Expression of Anthoceros agrestis HCT6 in Escherichia coli and characterization of hydroxycinnamoyltransferase activity

The full-length coding sequence of AaHCT6 with an N-terminally attached His-tag was ligated into the expression vector pET-15b and introduced into E. coli SoluBL21 for expression. The crude protein extract contained enzymatically active hydroxycinnamoyltransferases which did not appear in protein extracts from E. coli carrying the empty pET-15b vector. Thus, hydroxycinnamoyltransferase activity was assigned to the transgene. Unfortunately, attempts to purify the His-tagged protein by metal-chelate chromato-graphy resulted in almost complete loss of activity (an observation that was made for several different BAHD acyltransferases) and therefore the characterization experiments were performed with crude protein extracts. However, Western blot analyses clearly showed the presence of a His-tagged protein with the expected size missing in empty vector controls (Suppl. Fig. S6). First attempts aimed at identifying acceptor substrates using caffeoyl-CoA as hydroxycinnamoyl donor. AaHCT6 readily accepted shikimic acid together with p-coumaroyl-CoA and caffeoyl-CoA forming the respective esters. The identity of the formed p-coumaroylshikimic acid was verified by LC–MS analysis (Fig. 2a, b). Crude protein extracts from empty vector controls did not catalyze product formation (Suppl. Fig. S7). 3-Hydroxyanthranilic acid (but not anthranilic acid) was accepted as well; here, ester as well as amide formation would be possible. To verify the identity of the formed product, LC–MS analyses were performed which firstly indicated the correct mass at m/z 298 [M–H] and secondly displayed the identical retention time as the chemically synthesized p-coumaroyl-3-hydroxyanthranilic acid which was proven to be the amide (Fig. 2c, d).
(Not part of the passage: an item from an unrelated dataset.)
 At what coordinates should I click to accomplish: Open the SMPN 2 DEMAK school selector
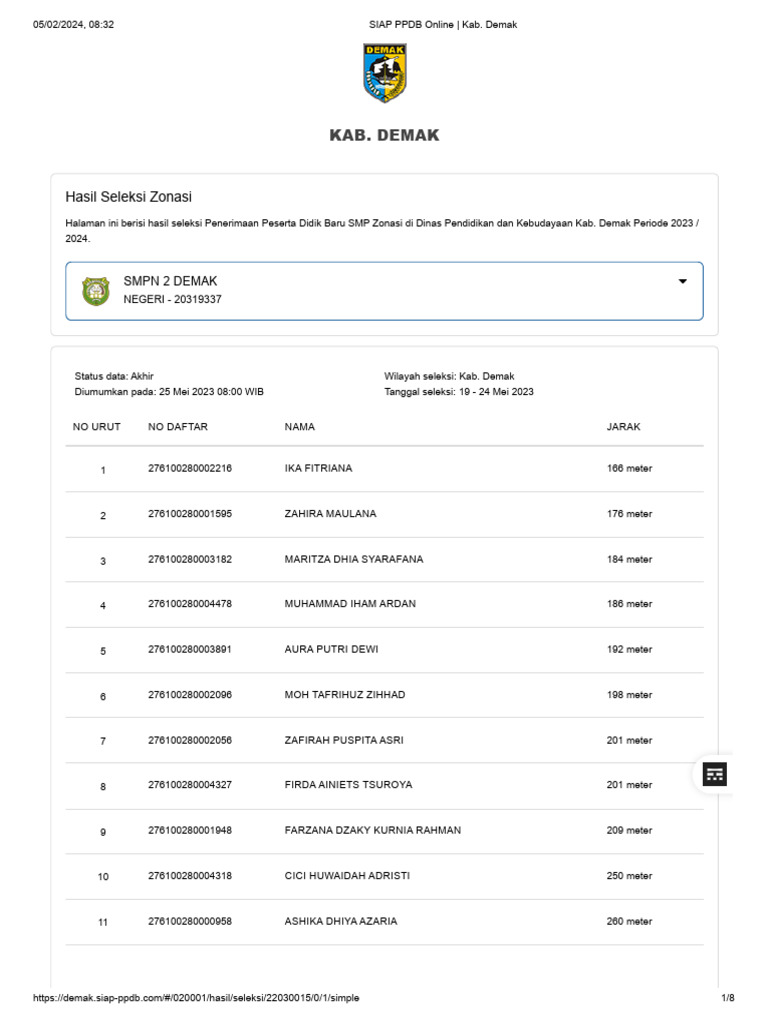(x=384, y=291)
Ester formation was moreover observed with p-coumaroyl-CoA or caffeoyl-CoA and 2,3-dihydroxybenzoic acid (Fig. 2e, f). In total, we have tested 55 putative acceptor substrates (see Suppl. Table S4), among them 4-hydroxyphenyllactic acid and quinic acid, but only the above-mentioned three compounds resulted in product formation. The temperature and pH optima were determined with caffeoyl-CoA and shikimic acid to be at 35 °C and pH 7.3, respectively (Suppl. Fig. S8).

Fig. 2
figure 2

LC–MS analysis of p-coumaroylshikimic acid (a UV-chromatogram at 312 nm. b Extracted ion chromatogram (EIC) at m/z 319 [M-H]), p-coumaroyl-3-hydroxyanthranilic acid (c UV-chromatogram at 296 nm. d Extracted ion chromatogram (EIC) at m/z 298 [M-H]) and caffeoyl-2,3-dihydroxybenzoic acid (e UV-chromatogram at 296 nm. f Extracted ion chromatogram (EIC) at m/z 315 [M-H]) formed in enzyme assays by AaHCT6 (black line) and the respective standards (gray dashed line) or assay with reaction time 0 min for 2,3-dihydroxybenzoic acid (gray dashed line)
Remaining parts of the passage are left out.